Sünnet, Allah’ın rızasını kazanmada en kestirme yoldur
Bazı aklı evveller din konusunda konuşmaya başlarken 'bu konuda ayet var mı? Ayet yoksa ben sünneti kabul etmem' gibi kişinin imanını tehlikeye koyacak cahilce ifadeler kullanırlar. Halbuki peygamberin söz ve fiillerine tabi olmak keyfi bir uygulama değil Allah'ın emridir.
"Resulullah, size ne getirdiyse onu alın neden nehyettiyse ondan da sakının." (Haşr/7)
Aslında işin erbabı Kur'an'ın mahremiyetine vakıf olan Allah'ın dostları bu hassas dengeyi gözettiği için delil olan bir meseleyi Kur'an sünnet diye ayırt etmezler.
İster Kur'an'dan ister Hadis'ten gelen emir ve yasakları ayırt etmeden baş tacı ederler. Hiçbir şüpheye de kapılmayıp bu ayeti nazar-i dikkate alırlar.
"Hükümlerin bir kısmı Kur'ân-ı Kerim'de açık bir şekilde zikredilmemiştir. Onları Hz. Peygamber açıklamıştır. Çünkü Kur'an İslam'da nasıl bir delil ise, Sünnet de o surette delildir. Bu sebeple Kur'ân-ı Kerim'de hükmünü bulamadığımız meseleleri sünnetten araştırmalıyız. Kur'an'da yok diye inkâr etmemeliyiz. Bazı hükümler, Kur'an-ı Kerim'de sarahaten (açıkça) zikredilmemiştir. Onları Peygamber Efendimiz (s.a.a.) beyan etmiştir. Kur'ân-ı Kerim gibi sünnet de delildir." (Prof. Dr. Haydar Baş, Kur'an ve Sünnet Işığında Büyük İslam İlmihali Zekât, Ocak 2020, Sayfa 460).

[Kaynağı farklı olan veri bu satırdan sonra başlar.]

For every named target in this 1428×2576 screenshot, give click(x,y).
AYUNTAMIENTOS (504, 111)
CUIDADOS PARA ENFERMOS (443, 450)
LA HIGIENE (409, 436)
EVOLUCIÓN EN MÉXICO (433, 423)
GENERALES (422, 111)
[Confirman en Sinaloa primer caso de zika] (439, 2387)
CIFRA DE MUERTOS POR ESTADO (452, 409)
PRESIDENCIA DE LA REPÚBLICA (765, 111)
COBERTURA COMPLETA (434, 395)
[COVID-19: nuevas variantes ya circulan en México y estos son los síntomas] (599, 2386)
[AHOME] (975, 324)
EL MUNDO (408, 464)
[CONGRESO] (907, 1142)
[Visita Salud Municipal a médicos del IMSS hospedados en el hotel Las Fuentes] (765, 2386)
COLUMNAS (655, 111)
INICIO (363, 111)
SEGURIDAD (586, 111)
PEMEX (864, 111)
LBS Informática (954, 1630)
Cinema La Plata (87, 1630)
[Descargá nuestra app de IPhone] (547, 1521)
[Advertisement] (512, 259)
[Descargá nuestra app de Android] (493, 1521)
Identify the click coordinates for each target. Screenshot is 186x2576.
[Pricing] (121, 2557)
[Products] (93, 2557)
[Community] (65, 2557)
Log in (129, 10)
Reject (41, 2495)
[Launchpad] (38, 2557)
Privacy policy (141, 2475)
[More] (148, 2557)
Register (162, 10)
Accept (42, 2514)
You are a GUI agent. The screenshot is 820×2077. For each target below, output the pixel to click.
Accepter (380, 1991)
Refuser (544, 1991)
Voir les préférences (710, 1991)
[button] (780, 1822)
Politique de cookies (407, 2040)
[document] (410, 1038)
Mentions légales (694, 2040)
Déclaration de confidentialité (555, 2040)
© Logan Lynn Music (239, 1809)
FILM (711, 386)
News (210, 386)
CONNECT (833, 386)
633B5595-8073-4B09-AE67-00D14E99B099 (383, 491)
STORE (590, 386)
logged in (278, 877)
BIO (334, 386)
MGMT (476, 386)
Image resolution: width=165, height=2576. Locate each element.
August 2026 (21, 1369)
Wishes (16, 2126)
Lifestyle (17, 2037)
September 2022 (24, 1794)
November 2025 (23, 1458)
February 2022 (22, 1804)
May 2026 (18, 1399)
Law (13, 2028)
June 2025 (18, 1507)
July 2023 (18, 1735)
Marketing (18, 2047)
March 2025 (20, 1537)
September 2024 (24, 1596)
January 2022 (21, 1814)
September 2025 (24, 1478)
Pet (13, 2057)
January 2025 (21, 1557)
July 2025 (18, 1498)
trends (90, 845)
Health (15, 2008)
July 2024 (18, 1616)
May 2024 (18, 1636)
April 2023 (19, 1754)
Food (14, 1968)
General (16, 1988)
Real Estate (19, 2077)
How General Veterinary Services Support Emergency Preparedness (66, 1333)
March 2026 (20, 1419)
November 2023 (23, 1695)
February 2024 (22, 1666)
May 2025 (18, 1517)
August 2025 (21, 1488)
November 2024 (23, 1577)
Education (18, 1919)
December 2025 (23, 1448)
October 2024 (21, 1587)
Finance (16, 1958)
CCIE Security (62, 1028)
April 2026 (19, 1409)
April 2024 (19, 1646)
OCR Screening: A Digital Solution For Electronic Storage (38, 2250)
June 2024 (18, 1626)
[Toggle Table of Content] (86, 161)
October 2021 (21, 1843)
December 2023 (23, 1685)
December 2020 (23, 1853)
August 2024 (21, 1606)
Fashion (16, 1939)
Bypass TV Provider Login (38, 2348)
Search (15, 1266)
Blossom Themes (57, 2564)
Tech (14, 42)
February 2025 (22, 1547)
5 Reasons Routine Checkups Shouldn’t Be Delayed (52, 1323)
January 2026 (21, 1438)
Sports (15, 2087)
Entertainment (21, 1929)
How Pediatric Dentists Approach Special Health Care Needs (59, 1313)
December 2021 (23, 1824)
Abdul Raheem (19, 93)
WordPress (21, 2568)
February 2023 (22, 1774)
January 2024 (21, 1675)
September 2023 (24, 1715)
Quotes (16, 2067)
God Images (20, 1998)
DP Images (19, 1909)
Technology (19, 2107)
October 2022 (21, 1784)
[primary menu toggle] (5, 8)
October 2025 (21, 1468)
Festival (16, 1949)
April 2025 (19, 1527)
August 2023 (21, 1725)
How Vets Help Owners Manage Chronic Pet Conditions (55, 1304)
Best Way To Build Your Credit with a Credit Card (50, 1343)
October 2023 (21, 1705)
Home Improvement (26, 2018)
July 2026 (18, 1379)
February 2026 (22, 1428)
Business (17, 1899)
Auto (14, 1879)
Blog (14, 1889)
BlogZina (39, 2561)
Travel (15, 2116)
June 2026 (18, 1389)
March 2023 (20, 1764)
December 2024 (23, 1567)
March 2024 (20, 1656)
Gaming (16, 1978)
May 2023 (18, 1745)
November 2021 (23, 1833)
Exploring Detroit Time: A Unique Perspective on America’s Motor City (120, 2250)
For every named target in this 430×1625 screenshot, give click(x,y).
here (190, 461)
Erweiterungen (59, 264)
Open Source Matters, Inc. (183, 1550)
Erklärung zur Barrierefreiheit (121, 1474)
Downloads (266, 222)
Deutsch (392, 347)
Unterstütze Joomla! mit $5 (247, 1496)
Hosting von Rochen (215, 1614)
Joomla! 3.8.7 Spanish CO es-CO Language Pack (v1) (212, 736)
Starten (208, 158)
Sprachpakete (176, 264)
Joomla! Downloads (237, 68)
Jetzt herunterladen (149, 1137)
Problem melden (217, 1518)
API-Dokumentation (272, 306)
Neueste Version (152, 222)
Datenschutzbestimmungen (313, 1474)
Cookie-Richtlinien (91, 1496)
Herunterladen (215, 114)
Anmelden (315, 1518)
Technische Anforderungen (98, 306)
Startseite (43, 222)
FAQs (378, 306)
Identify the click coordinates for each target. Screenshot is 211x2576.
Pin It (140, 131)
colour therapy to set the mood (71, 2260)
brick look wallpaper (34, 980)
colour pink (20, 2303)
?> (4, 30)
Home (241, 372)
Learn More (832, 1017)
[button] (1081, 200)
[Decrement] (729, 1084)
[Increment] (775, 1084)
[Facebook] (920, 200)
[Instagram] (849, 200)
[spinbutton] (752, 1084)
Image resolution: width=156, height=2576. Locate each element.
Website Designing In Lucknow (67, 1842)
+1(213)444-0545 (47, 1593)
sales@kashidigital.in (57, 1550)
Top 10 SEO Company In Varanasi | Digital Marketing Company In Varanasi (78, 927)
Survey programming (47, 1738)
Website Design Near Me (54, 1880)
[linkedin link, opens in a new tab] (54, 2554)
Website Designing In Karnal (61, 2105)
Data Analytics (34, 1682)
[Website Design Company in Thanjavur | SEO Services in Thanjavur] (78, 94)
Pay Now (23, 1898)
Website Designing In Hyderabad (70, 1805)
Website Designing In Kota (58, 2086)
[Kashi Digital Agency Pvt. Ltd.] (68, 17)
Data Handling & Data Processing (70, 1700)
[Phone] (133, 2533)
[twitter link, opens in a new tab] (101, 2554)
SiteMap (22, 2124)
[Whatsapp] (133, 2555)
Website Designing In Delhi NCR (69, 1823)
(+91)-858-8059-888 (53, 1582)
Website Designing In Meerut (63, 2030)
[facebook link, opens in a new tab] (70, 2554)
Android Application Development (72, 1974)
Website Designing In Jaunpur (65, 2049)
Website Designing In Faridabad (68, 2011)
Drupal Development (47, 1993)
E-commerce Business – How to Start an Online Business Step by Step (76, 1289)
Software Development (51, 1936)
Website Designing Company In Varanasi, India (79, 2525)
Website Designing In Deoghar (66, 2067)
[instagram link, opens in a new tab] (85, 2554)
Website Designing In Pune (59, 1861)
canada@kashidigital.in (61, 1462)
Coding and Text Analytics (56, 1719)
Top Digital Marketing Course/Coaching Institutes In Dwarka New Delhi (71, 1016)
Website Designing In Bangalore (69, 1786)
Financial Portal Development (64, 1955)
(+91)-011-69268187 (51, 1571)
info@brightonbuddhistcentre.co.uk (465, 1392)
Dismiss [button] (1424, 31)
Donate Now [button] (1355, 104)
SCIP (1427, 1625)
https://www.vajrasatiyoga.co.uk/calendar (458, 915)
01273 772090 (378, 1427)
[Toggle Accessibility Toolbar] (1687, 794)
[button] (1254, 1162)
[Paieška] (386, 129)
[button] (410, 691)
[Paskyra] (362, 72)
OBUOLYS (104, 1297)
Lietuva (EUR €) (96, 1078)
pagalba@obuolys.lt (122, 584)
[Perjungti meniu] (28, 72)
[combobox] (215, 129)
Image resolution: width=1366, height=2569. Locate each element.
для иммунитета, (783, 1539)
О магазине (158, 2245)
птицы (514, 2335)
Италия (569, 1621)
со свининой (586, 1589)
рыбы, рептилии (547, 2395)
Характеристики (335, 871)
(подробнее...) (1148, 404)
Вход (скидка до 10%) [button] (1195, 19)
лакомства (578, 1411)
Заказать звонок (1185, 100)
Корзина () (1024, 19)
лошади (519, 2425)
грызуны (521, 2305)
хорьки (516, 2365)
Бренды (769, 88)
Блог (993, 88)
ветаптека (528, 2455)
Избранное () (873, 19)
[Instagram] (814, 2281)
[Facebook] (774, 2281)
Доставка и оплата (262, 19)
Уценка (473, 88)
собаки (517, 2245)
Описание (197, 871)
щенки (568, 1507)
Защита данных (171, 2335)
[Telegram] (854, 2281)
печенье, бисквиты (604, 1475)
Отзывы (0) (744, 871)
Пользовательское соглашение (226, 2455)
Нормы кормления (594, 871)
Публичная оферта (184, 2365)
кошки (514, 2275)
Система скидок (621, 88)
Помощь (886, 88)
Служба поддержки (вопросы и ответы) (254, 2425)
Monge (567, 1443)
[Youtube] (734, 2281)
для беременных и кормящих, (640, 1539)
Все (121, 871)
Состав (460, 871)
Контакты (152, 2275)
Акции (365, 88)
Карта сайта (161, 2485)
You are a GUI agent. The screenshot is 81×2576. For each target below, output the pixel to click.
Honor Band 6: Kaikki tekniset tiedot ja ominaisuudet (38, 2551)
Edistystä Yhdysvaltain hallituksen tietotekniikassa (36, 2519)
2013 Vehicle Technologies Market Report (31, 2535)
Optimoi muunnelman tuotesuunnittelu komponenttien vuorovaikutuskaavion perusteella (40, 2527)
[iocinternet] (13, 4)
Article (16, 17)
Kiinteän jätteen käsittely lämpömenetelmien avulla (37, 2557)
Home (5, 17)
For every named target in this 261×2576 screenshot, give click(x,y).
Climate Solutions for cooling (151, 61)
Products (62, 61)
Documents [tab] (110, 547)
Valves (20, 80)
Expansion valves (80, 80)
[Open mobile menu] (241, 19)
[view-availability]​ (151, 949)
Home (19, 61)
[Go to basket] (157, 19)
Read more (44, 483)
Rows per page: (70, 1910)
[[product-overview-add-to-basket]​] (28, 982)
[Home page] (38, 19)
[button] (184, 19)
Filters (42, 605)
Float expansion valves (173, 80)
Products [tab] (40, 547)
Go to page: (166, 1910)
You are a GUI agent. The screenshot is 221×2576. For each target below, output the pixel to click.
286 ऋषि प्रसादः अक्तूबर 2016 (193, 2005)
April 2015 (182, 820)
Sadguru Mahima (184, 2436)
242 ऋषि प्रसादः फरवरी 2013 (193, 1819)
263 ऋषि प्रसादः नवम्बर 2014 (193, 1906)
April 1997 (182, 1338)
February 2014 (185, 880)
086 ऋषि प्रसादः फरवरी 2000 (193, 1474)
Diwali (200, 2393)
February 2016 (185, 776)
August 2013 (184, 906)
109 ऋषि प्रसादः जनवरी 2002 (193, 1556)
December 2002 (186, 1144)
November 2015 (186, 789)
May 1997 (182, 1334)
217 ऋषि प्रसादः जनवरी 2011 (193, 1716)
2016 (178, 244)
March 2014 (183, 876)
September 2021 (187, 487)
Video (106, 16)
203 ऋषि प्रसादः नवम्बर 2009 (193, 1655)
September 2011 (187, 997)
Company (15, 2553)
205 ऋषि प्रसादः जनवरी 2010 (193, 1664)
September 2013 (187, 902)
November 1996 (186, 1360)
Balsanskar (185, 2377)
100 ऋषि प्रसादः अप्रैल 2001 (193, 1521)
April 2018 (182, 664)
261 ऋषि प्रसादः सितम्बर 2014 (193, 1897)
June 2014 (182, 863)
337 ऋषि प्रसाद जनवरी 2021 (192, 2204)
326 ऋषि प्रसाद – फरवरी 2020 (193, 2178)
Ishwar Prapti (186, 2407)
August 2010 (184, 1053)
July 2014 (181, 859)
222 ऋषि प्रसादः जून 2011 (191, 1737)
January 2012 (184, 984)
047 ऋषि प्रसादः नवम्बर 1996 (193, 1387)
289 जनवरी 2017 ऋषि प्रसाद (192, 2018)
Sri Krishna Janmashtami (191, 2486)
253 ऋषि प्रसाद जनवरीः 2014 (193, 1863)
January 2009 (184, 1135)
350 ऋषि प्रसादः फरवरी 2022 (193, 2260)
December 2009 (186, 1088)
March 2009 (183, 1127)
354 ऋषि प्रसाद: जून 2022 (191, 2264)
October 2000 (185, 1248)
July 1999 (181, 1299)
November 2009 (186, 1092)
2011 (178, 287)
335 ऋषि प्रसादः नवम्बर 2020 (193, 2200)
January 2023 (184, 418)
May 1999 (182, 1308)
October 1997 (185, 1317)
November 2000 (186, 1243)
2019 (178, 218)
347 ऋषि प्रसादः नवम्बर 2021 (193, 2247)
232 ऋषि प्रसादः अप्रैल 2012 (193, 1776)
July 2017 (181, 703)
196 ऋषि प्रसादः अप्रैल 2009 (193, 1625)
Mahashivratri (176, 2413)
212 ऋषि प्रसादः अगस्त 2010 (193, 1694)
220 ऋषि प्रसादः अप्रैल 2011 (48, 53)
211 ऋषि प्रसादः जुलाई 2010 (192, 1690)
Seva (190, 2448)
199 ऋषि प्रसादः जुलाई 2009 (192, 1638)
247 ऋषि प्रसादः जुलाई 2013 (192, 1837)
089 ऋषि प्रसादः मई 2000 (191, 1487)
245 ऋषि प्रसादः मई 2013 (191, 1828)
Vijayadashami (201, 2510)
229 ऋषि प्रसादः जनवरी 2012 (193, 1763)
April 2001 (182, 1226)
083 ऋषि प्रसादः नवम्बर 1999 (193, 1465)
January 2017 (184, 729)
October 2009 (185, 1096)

Peygambere ve onun verdiği hükümlere itaat noktasında Kur'an'dan bir ayet daha aktaralım:
Araf Suresi, 158. ayette: (Ey Muhammed!) De ki: "Ey insanlar! Şüphesiz ben, yer ve göklerin hükümranlığı kendisine ait olan Allah'ın hepinize gönderdiği peygamberiyim. O'ndan başka hiçbir ilâh yoktur. O, diriltir ve öldürür. O hâlde, Allah'a ve O'nun sözlerine inanan Resulüne, o ümmî peygambere iman edin ve ona uyun ki doğru yolu bulasınız."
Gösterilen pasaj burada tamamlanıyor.